Humm... yep, you are correct! Well, I may be a SAS Jedi, but it looks like I'm not Yoda yet :-)
The reason for the issues with underscores is my reliance on the LIKE operator in the WHERE clause. I looked at modifying the existing subsetting code, but decided this would be much easier using a PERL regular expression. I also got to thinking about Quentin's comment on alternate methods of getting the variable names, and settled on using a couple more of the SAS File I/O functions to get the names directly from the data set instead of reading the SASHELP.COLUMNS dictionary view.

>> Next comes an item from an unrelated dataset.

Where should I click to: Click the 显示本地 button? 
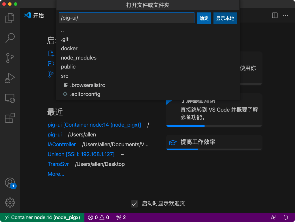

Here is the revised code:
%Macro Suffix(DSN,Suffix);
%local dsid varlist rc whr lib ds;
/* Self documentation */
%if (&DSN= and &Suffix= ) %then %let DSN=!HELP;
%if %qupcase(%qsubstr(&DSN,1,5))=!HELP
%then %do;
%PUT NOTE: EndsWith Macro Help ********************************;
%put;
%PUT NOTE- SYNTAX: %NRSTR(%endswith%(DSN,Suffix%));
%put;
%PUT NOTE- DSN: Name of dataset containing variable names of interest;
%PUT NOTE- %NRSTR(Default is &SYSLAST);
%put;
%PUT NOTE- Suffix: Text with which the variable names end (required);
%PUT NOTE- Examples: ;
%PUT NOTE- Get names of variables that end with "ght" from sashelp.class: ;
%PUT NOTE- %NRSTR(%%EndsWith%(sashelp.class,ght%));
%put;
%PUT NOTE: End EndsWith Macro Help ****************************;
%return;
%end;
/* Parameter Validation */
%if &suffix= %then %do;
/* Suffix is required */
%PUT ERROR: You must specify a variable name suffix;
%PUT ERROR- SYNTAX: %NRSTR(%endswith%(DSN,Suffix%));
%GoTo EndMacro;
%end;
%if &DSN= %then %let DSN=&SYSLAST;
/* Separate Libref from the data set name for WHERE clause*/
%let ds=%QSCAN(%QUPCASE(%SUPERQ(DSN)),2);
%if &ds= %then %do;
%let lib=WORK;
%let ds=%QUPCASE(%SUPERQ(DSN));
%end;
%else %let lib=%qscan(%QUPCASE(%SUPERQ(DSN)),1);
%if not %sysfunc(exist(&lib..&ds)) %then %do;
/* Specified data set does not exist */
%PUT ERROR: Dataset %SUPERQ(DSN) does not exist.;
%PUT ERROR- SYNTAX: %NRSTR(%endswith%(DSN,Suffix%));
%GoTo EndMacro;
%end;
/* Open the dataset and find out how many variable names */
%let dsid=%sysfunc(open(&dsn,i));
%if &dsid=0 %then %do;
%put %sysfunc(sysmsg());
%GoTo EndMacro;
%end;
%let NumVars=%sysfunc(attrn(&dsid,NVARS));
/* Read all the variable names, keep the ones that match the pattern */
%let VarList=;
%do i=1 %to &NumVars;
%let ThisVar=%sysfunc(varname(&dsid,&i));
%if %sysfunc(prxmatch(/\w*%QUPCASE(&Suffix)$/,%QUPCASE(&ThisVar))) %then
%let VarList=&VarList &ThisVar;
%end;
/* Return the variable names to the input stack by resolving VARLIST */
&varlist
%Endmacro:
/* Close SASHELP.VCOLUMN */
%let rc=%sysfunc(close(&dsid));
%mend Suffix;
It looks like it's still pulling out variables where the desired suffix string is in the middle of the variable name. However, I figured out a tweak you can make. If you change the line
to the following:
then that seems to work. You might need a %QSUBSTR instead of a %SUBSTR, or a %NRQUOTE or %NRBQUOTE somewhere in there, just to make sure you're addressing all possible cases, but it worked as-is with my test data:
My PERL regular expression was missing a "$" to indicate the pattern was to match only at the end of the string. I updated the code in yesterday's post. The resulting macro is much more functional and robust, thanks to your persistence and feedback. Here's the code I used to test the final macro code:
data test ;
_stests = 1;
te_st = 2;
te_st_s = 3;
test_s = ceil(10*ranuni(1));
run;
title "&SYSLAST";
proc print;run;
%let S=_s;
title "&SYSLAST - suffix &s";
proc print data=test ;
var %suffix(test,&s);
run;
%let S=st;
title "&SYSLAST - suffix &s";
proc print data=test ;
var %suffix(test,&s);
run;
title;
Muchas gracias, Gabe!
I'm not as familiar with PERL syntax... do you have a suggestion on a good resource to learn from? Also, more generally, can you comment on why/when to use PERL over another coding option?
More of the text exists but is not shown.